SQL Server Full Text Search Part 1: Getting Started
SQL Server ships with integrated full text search capabilities. Setting up full text search is quite easy. To start, you need to make sure you have the feature installed. Fortunately, this is an easy process, handled like all other SQL Server installation operations. When setting up your instance, be sure to check the option “Full-Text and Semantic Extractions”.
Next, let’s create some objects. Our example will include two tables, including authors and books.
CREATE DATABASE Search_Demo;
GO
USE Search_Demo;
GO
CREATE TABLE Authors (
id INT NOT NULL,
first_name NVARCHAR(255) NOT NULL,
last_name NVARCHAR(255) NOT NULL,
CONSTRAINT PK_Authors PRIMARY KEY CLUSTERED (id)
);
GO
CREATE TABLE Books (
id INT NOT NULL,
title NVARCHAR(255) NOT NULL,
description TEXT NOT NULL,
author_id INT NOT NULL,
CONSTRAINT PK_Books PRIMARY KEY CLUSTERED (id),
CONSTRAINT FK_Books_Authors FOREIGN KEY (author_id) REFERENCES Authors (id)
);
GO
INSERT INTO Authors (id, first_name, last_name) VALUES
(100, 'Stephen', 'King'),
(200, 'Leo', 'Tolstoy'),
(300, 'Neil', 'Gaiman');
INSERT INTO Books (id, title, description, author_id) VALUES
(100, 'It', 'This is a horror book.', 100),
(200, 'The Monarch of Glen', 'A new book from the author of Coraline.', 300),
(300, 'Anna Karenina', 'Anna Karenina became the basis of the musical "The King and I".', 200);
With traditional SQL, we can now search with LIKE %
statements.
SELECT b.id, b.title, a.first_name, a.last_name
FROM Books b
INNER JOIN Authors a ON b.author_id = a.id
WHERE b.title LIKE '%king%' OR
b.description LIKE '%king%' OR
a.first_name LIKE '%king%' OR
a.last_name LIKE '%king%';
This returns the following (expected) results.
id | title | first_name | last_name |
---|---|---|---|
100 | It | Stephen | King |
300 | Anna Karenina | Leo | Tolstoy |
The execution plan for this query is as follows.
Building a Full-Text Catalog
Building a full text catalog, like many other tasks in SQL Server, is incredibly simple.
CREATE FULLTEXT CATALOG Book_Search AS DEFAULT;
We can then add our full text indexes to this database with CREATE FULLTEXT INDEX
statements.
CREATE FULLTEXT INDEX ON Authors (
first_name,
last_name
) KEY INDEX PK_Authors;
CREATE FULLTEXT INDEX ON Books (
title,
description
) KEY INDEX PK_Books;
We have not set up any scheduling, so the default schedule will update the full-text in the background on each change. There are options to change when the search indexes update, but those are beyond the scope of this introductory post.

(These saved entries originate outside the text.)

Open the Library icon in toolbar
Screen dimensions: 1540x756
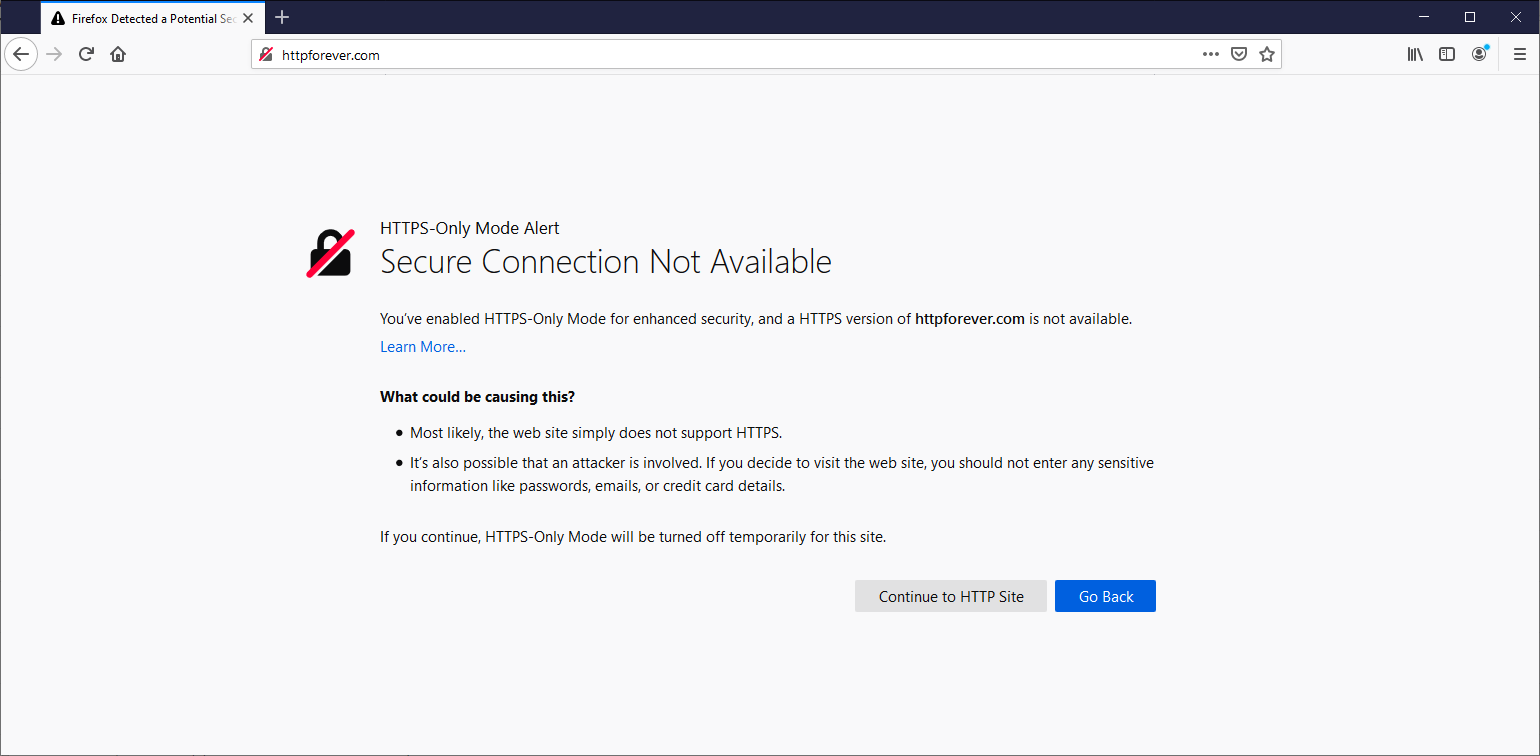[x=1415, y=54]
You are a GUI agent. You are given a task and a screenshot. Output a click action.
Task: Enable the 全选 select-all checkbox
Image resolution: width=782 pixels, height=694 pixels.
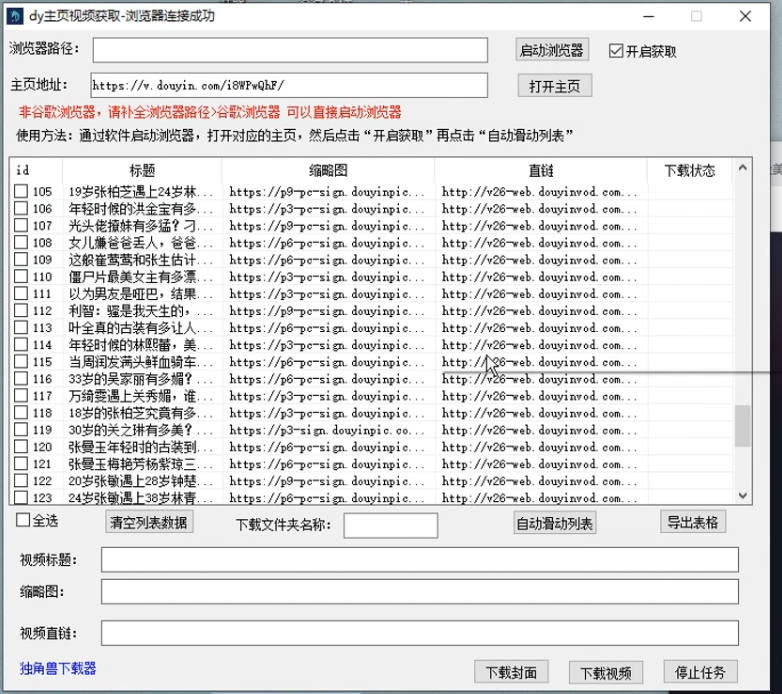[x=23, y=520]

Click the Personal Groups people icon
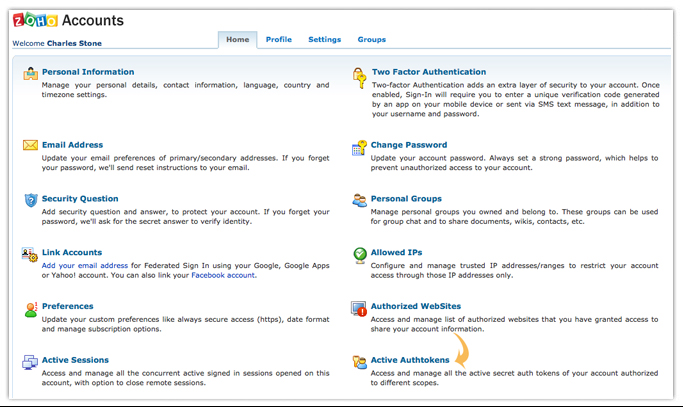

Now that we have access to full-text indexes, this changes our search query quite a bit. We can use the CONTAINS
operator to search for a term.
SELECT b.id, b.title, a.first_name, a.last_name
FROM Books b
INNER JOIN Authors a ON b.author_id = a.id
WHERE CONTAINS(a.first_name, 'king') OR
CONTAINS(a.last_name, 'king') OR
CONTAINS(b.title, 'king') OR
CONTAINS(b.description, 'king');
This returns the exact same results as the table above, but now it is taking advantage of SQL Server’s Full-Text Search feature. While this certainly works, this is not ideal. Using LIKE %
requires full table scans.
Working with Synonyms (Thesaurus)
Full-Text Search can also work with similar words. You’ll notice that one of our books is titled “The Monarch of Glen”, and “monarch” is a synonym of “king”. A search for “king” should return this book. The thesarus is saved in an XML file in the server instance’s data directory. On my computer, I accepted all defaults, so that directory is C:\Program Files\Microsoft SQL Server\MSSQL13.MSSQLSERVER\MSSQL\FTData\tsenu.xml
. The XML file is of the format ts___.xml
, where the 3 characters are the language for the thesaurus.
To create a basic synonym, use the <expansion>
node. All values listed as <sub>
nodes will be considered interchangeable with each other during a search.
<XML ID="Microsoft Search Thesaurus">
<thesaurus xmlns="x-schema:tsSchema.xml">
<diacritics_sensitive>0</diacritics_sensitive>
<expansion>
<sub>king</sub>
<sub>lord</sub>
<sub>monarch</sub>
<sub>sovereign</sub>
</expansion>
</thesaurus>
</XML>
To make use of these updates, Microsoft has provided us with a system stored procedure sys.sp_fulltext_load_thesaurus_file
. To use this, we need to know the language code (LCID
) of the language in question. You can find a full list of languages supported by SQL Server by querying the sys.syslanguages
system view.
DECLARE @lcid INT;
SELECT TOP (1) @lcid=[lcid] FROM sys.syslanguages WHERE [alias]='English'
EXEC sys.sp_fulltext_load_thesaurus_file @lcid;
As should be obvious, you will need a different synonym table for each language.
We also need to modify our search query to make use of the full-text capabilities of the search. To do this, we use the FREETEXT
function.
SELECT b.id, b.title, a.first_name, a.last_name
FROM Books b
INNER JOIN Authors a ON b.author_id = a.id
WHERE CONTAINS(a.first_name, 'king') OR
CONTAINS(a.last_name, 'king') OR
FREETEXT(b.title, 'king') OR
FREETEXT(b.description, 'king');
Our query now returns the new result for “The Monarch of Glen”.
id | title | first_name | last_name |
---|---|---|---|
100 | It | Stephen | King |
200 | The Monarch of Glen | Neil | Gaiman |
300 | Anna Karenina | Leo | Tolstoy |
The execution plan has not changed from before, and the search results now contains “The Monarch of Glen” as expected.
Happy searching!